### Document extract
2022 Bihar alcohol poisoning
- Venue: Bihar
- Cause: poisoning from hooch
- Deaths: 73

= 2022 Bihar alcohol poisoning =

Mass poisoning in Bihar, India

On 14 December 2022, an alcohol poisoning took place in Bihar, India. The poisoning resulted in the death of 73 people. The victims consumed hooch (spurious liquor), that is qualitatively different from the standard alcoholic products. It is the highest death toll in Bihar, since liquor prohibition in the state in 2016.

==Background==
In April 2016, Chief Minister Nitish Kumar enacted legislation banning the sale and consumption of alcohol in the Bihar. 21 million litres of liquor had been seized in the state till February 2022 since the prohibition. For violating the law, around 450,000 people have been arrested. Mostly, the poisoning incidents have been reported from rural areas, where denatured spirit's use has proliferated due to illegal manufacturing facilities.

==Incident==
According to police, relatives of those who were killed claimed that the victims died due to the consumption of poisonous liquor in the Doila and Yadu Mot villages of the Saran district. The victims started vomiting after consuming the alcohol with people dying on the way to hospital. Many others died while being treated in hospital later. The tragedy took the lives of 73 people in total. Most of the victims were declared dead on arrival at a hospital in Chhapra. Many of the victims did not seek help initially because they feared being punished for their violation of the liquor prohibition.

==Response==
Chief Minister Nitish Kumar said that those who drink alcohol will die and no compensation will be given to the families of the deceased. Pointing out that Bihar is a state where alcohol prohibition has been in place since 2016, the Chief Minister asked people to be more cautious in this regard. The opposition, including the Bharatiya Janata Party, protested against Nitish Kumar's stand in the assembly. Nitish Kumar declined to repeal the liquor ban, citing women's rights concerns.

Data entries:
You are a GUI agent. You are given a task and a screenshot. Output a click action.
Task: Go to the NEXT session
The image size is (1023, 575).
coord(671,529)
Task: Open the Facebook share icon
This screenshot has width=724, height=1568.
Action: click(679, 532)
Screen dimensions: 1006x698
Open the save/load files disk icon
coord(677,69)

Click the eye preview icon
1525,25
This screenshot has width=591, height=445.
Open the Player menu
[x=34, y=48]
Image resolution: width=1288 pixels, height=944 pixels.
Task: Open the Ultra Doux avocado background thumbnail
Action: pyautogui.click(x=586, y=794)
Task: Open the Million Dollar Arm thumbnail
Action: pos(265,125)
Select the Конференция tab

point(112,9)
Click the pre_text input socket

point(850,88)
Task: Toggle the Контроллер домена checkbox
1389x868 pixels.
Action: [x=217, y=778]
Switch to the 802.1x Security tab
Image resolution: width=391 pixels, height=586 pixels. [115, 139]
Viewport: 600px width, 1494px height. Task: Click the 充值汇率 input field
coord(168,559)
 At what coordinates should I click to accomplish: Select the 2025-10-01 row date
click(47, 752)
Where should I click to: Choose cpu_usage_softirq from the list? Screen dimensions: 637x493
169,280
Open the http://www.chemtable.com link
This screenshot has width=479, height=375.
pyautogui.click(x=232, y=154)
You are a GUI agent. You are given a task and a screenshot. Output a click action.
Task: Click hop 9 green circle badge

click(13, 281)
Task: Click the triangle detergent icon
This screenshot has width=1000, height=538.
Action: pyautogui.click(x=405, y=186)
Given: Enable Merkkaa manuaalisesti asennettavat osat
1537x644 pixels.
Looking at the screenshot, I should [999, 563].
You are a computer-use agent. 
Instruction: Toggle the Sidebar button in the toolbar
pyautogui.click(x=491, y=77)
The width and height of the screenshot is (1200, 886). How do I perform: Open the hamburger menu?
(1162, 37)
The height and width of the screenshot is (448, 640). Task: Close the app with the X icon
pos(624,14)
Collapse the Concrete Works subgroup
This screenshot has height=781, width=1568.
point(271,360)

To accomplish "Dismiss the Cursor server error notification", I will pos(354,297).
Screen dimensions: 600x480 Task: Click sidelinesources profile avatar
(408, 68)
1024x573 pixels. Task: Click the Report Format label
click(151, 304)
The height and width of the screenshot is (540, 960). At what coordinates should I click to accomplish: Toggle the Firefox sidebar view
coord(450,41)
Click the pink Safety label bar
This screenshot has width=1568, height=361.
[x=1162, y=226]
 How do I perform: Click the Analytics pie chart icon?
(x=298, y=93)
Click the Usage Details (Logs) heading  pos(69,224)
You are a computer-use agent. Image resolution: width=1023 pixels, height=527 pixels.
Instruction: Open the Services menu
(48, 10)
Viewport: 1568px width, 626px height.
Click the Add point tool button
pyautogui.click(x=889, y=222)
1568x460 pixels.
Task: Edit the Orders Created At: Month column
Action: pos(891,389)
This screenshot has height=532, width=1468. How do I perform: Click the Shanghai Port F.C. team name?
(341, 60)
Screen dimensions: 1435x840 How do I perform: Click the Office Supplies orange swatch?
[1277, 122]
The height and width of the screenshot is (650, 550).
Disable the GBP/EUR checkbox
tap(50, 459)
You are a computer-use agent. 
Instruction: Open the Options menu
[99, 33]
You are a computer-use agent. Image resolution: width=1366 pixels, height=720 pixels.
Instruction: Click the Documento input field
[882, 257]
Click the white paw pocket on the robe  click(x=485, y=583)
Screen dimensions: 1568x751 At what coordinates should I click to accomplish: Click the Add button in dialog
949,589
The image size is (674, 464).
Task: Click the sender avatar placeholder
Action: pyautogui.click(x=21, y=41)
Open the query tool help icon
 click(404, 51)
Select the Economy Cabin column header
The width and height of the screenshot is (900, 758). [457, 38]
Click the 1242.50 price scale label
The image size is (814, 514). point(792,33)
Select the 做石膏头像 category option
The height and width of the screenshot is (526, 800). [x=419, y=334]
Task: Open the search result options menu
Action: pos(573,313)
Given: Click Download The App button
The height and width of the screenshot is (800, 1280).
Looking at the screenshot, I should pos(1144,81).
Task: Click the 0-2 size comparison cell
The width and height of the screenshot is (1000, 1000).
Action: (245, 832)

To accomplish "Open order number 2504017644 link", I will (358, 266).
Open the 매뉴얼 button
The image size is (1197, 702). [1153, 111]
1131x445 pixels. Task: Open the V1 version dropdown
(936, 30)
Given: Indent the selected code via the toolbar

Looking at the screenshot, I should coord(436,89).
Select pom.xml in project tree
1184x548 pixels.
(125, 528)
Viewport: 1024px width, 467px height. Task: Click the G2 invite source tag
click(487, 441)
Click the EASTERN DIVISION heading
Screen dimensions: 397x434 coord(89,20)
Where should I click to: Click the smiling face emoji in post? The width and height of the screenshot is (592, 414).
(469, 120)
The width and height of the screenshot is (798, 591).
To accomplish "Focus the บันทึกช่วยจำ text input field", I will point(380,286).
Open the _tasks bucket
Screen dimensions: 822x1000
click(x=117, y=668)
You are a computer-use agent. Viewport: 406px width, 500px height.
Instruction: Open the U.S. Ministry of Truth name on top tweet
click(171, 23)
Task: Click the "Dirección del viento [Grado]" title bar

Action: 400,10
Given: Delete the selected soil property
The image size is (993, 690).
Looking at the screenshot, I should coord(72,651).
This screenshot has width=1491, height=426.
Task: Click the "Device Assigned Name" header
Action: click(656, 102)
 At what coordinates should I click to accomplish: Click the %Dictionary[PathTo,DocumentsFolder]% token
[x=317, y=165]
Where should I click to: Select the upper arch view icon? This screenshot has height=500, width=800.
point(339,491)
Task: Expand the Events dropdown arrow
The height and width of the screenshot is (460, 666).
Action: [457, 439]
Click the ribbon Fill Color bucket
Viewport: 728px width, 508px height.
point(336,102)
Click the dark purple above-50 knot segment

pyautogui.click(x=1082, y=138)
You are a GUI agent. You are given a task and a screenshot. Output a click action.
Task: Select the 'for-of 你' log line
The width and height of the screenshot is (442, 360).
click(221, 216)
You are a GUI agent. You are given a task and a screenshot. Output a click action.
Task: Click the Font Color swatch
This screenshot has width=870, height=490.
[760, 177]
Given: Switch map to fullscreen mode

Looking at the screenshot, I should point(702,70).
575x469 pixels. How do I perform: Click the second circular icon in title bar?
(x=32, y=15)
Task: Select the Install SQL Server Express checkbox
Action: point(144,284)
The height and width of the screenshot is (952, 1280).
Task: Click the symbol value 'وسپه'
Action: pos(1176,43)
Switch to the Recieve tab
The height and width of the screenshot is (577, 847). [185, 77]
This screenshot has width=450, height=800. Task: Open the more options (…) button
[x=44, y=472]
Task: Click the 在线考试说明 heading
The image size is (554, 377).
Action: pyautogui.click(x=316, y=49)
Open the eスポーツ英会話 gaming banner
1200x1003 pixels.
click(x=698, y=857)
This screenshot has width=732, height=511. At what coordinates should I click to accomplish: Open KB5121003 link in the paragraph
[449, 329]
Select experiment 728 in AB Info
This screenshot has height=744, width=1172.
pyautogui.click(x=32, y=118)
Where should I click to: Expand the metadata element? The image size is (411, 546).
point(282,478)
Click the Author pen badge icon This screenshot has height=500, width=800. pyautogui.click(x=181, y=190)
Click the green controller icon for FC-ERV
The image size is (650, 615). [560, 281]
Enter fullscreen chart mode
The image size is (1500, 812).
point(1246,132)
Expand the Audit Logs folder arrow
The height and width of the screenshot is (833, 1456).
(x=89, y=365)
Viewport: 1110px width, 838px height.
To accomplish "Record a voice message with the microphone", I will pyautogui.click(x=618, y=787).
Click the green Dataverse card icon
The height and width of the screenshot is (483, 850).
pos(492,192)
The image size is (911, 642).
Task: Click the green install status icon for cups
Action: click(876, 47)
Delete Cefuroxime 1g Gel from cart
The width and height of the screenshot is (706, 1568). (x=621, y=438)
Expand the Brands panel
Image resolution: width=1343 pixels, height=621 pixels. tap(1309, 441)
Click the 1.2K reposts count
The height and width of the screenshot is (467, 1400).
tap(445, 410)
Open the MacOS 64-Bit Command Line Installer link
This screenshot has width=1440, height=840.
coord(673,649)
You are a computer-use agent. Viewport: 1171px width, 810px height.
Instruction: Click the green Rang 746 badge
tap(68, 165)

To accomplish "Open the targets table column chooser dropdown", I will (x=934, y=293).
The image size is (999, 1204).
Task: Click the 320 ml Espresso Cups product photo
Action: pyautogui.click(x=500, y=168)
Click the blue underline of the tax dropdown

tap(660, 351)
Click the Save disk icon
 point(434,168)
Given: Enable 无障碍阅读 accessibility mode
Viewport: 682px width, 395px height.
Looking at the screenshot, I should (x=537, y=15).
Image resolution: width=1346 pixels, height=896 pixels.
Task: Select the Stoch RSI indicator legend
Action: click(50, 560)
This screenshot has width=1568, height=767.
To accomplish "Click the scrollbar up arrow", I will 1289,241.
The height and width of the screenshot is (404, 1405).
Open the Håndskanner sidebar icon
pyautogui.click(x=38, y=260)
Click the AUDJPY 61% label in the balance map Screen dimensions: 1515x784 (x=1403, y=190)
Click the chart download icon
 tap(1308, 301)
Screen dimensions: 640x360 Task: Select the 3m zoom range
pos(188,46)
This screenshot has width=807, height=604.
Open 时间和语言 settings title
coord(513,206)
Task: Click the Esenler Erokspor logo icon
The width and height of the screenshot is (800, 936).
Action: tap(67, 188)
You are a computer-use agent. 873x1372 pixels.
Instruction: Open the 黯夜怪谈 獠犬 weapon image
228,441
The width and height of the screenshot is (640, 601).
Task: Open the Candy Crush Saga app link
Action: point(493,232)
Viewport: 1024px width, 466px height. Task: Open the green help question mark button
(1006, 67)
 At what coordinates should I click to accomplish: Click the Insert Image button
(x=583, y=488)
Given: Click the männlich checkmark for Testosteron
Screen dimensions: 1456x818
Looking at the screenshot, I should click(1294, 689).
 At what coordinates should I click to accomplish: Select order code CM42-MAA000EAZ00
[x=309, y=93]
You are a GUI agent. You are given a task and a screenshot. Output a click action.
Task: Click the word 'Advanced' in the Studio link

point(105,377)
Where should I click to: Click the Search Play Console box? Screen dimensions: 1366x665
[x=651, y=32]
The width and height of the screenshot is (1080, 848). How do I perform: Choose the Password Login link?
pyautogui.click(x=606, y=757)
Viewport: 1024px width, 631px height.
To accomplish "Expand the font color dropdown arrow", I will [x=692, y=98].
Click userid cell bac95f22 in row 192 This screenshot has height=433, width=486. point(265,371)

### Task directions
Answer these questions about the 2022 Bihar alcohol poisoning article:
1. In what month and year was the law banning alcohol in Bihar enacted?
2. Which district were the Doila and Yadu Mot villages in?
3. What reason did Nitish Kumar give for refusing to repeal the liquor ban?

### Response
1. April 2016.
2. The Saran district.
3. Women's rights concerns.